Word and element locating data

----

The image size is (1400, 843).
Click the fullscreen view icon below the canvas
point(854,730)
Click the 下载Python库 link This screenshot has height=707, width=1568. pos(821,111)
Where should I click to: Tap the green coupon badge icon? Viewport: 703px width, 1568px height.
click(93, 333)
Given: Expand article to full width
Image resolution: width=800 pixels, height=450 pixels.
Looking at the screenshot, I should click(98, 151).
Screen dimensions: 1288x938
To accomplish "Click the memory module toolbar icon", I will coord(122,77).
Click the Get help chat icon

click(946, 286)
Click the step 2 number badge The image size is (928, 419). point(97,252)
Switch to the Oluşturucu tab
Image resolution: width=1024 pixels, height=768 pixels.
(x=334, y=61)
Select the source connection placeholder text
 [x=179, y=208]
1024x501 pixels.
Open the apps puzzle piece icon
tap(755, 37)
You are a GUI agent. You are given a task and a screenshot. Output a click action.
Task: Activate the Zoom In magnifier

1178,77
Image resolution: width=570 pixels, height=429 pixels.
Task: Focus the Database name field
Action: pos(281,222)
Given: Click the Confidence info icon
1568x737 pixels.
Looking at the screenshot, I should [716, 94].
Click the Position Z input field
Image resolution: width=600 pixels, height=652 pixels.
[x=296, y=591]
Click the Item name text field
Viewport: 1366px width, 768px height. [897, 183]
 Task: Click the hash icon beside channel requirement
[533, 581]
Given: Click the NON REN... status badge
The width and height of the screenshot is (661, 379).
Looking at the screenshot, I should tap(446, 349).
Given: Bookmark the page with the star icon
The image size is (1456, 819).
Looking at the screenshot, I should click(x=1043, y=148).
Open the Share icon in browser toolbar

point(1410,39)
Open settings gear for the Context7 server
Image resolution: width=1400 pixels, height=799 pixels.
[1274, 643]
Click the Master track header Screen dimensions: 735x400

----

■ **PROBLEM TO SOLVE**: Reproduce the rows from the very first one through the line containing "Looking at the screenshot, I should click(98, 151).", including both.

■ **ANSWER FOR THIS EXERCISE**:
The image size is (1400, 843).
Click the fullscreen view icon below the canvas
point(854,730)
Click the 下载Python库 link This screenshot has height=707, width=1568. pos(821,111)
Where should I click to: Tap the green coupon badge icon? Viewport: 703px width, 1568px height.
click(93, 333)
Given: Expand article to full width
Image resolution: width=800 pixels, height=450 pixels.
Looking at the screenshot, I should click(98, 151).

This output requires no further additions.